Options propagate through inheritance: a subclass of a ``"frozen"`` class is
also frozen.

Backend composition (``from_tensordict``)
-----------------------------------------

``TypedTensorDict`` can wrap any ``TensorDictBase`` backend via
``from_tensordict(td)``.  The backend is stored live (zero-copy); mutations
through the typed wrapper go directly to the underlying storage:

.. code-block:: python

  >>> from tensordict import TensorDict
  >>>
  >>> td = TensorDict(
  ...     eta=torch.randn(5, 3), X=torch.randn(5, 4), beta=torch.randn(5, 1),
  ...     batch_size=[5],
  ... )
  >>> state = PredictorState.from_tensordict(td)
  >>> state.eta.shape
  torch.Size([5, 3])
  >>> state.eta = torch.ones(5, 3)  # writes to td
  >>> (td["eta"] == 1).all()
  True

This works with any backend: ``PersistentTensorDict`` (H5),
``TensorDictStore`` (Redis), ``LazyStackedTensorDict``, memory-mapped
``TensorDict``, etc.  See the :doc:`../compatibility` page for full
details and examples.

Pass ``check=False`` to wrap an empty or partially-filled backend (e.g. a
pre-allocated ``TensorDictStore``).  Missing fields will raise at access
time rather than at wrap time:

.. code-block:: python

  >>> store = TensorDictStore(batch_size=[100_000], host="redis-node")
  >>> state = PredictorState.from_tensordict(store, check=False)
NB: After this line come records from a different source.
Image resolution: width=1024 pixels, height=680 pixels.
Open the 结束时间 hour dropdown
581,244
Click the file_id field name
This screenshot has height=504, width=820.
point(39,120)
See :ref:`pre-allocating on Redis <compat-redis-prealloc>` in the
compatibility guide for the full workflow.

TensorDict operations
---------------------

Every ``TensorDictBase`` operation works on ``TypedTensorDict`` instances:

.. code-block:: python

  >>> state = PredictorState(
  ...     eta=torch.randn(5, 3), X=torch.randn(5, 4), beta=torch.randn(5, 1),
  ...     batch_size=[5],
  ... )
  >>> state.to("cpu").device
  device(type='cpu')
  >>> state.clone()["eta"].shape
  torch.Size([5, 3])
  >>> state[0:3].batch_size
  torch.Size([3])
  >>> torch.stack([state, state], dim=0).batch_size
  torch.Size([2, 5])

This includes ``.memmap()``, ``.apply()``, ``torch.cat``, ``torch.stack``,
``.unbind()``, ``.select()``, ``.exclude()``, ``.update()``, and all other
``TensorDictBase`` methods.

Type checking
-------------

``TypedTensorDict`` uses ``@dataclass_transform()`` (PEP 681) on its metaclass.
This means type checkers (pyright, mypy) understand:

- **Constructor signatures** -- missing or extra fields are flagged.
- **Attribute access** -- ``state.eta`` is typed as ``Tensor``, and typos like
  ``state.etta`` produce errors.
- **Inheritance** -- subclass fields include parent fields.

String-key access (``state["eta"]``) works at runtime but does not get type
narrowing without a dedicated type checker plugin. For typed access, prefer
dot notation (``state.eta``).

.. autosummary::
    :toctree: generated/
    :template: td_template.rst

    TypedTensorDict